──────── Source data ────────
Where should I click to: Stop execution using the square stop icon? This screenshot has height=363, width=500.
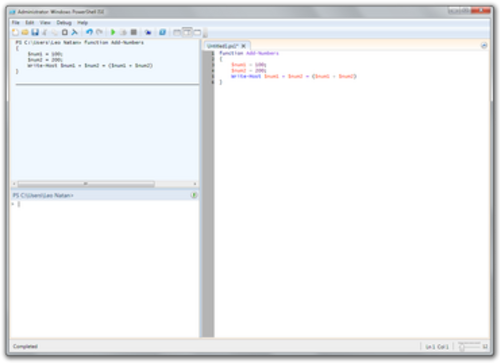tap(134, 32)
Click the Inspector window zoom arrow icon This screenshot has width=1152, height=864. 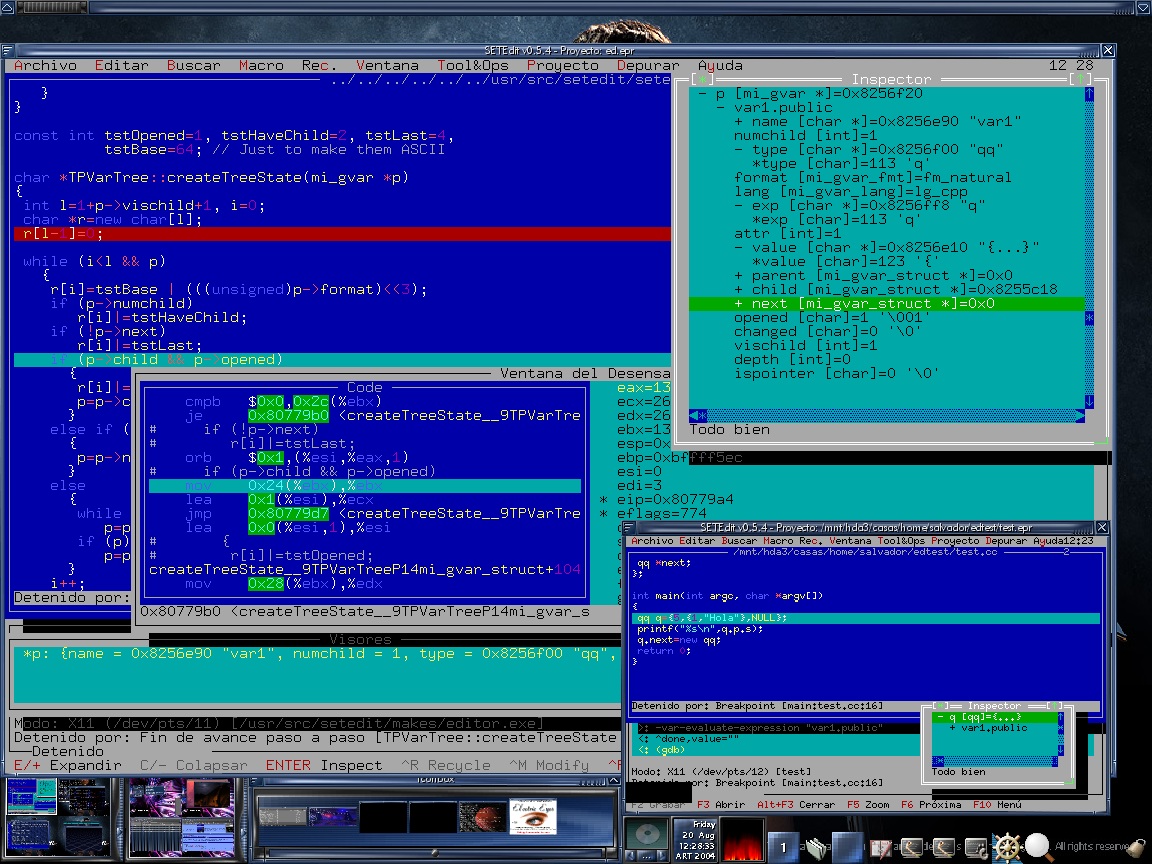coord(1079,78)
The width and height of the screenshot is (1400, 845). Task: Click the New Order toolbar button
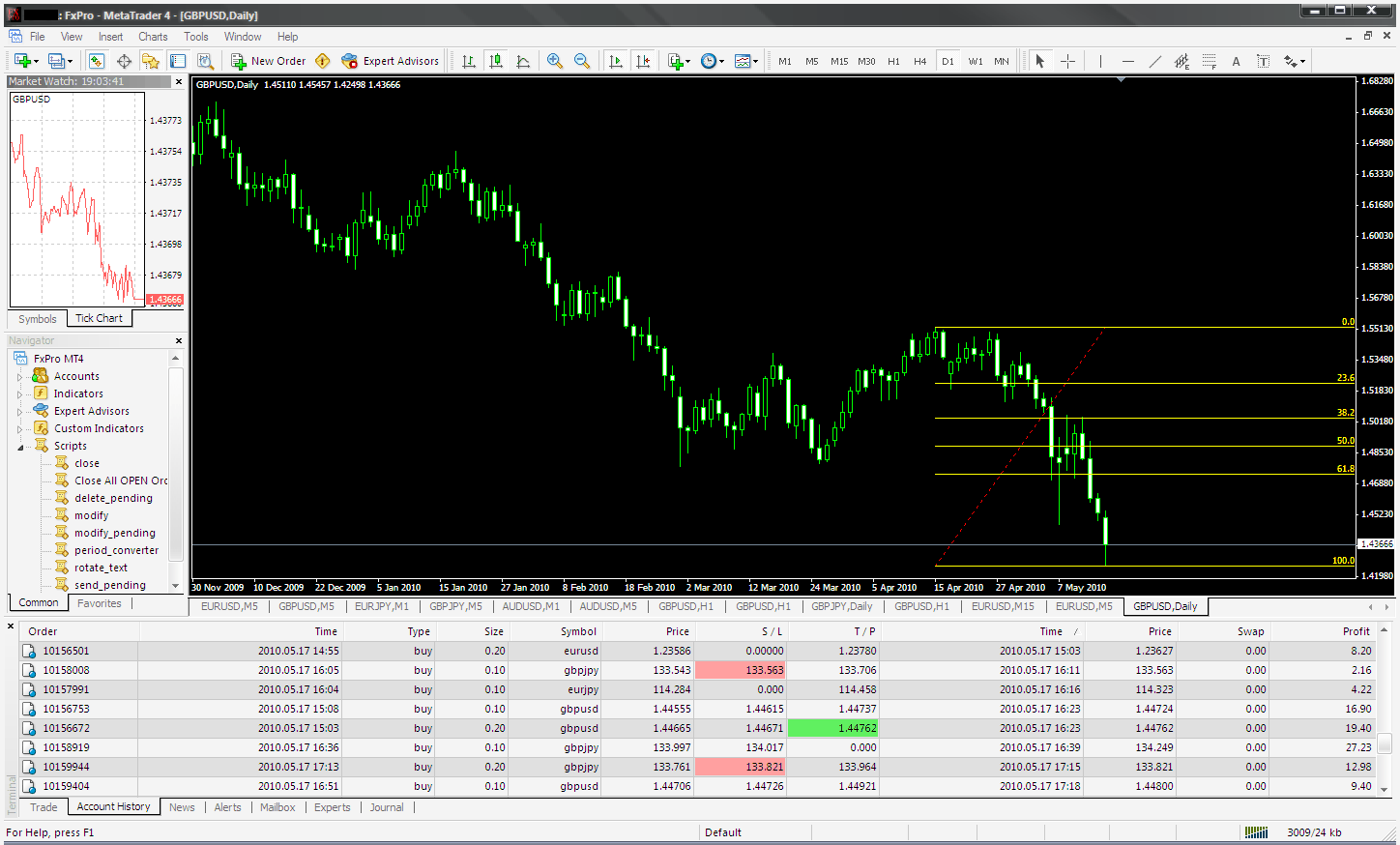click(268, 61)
────────
> _The task_: Return exactly, and only, the lines that run from the line containing "The width and" to the last line of the entries above, both ends included, with pictures left out.

> _Result of this exercise_:
The width and height of the screenshot is (1400, 845). Task: Click the New Order toolbar button
click(268, 61)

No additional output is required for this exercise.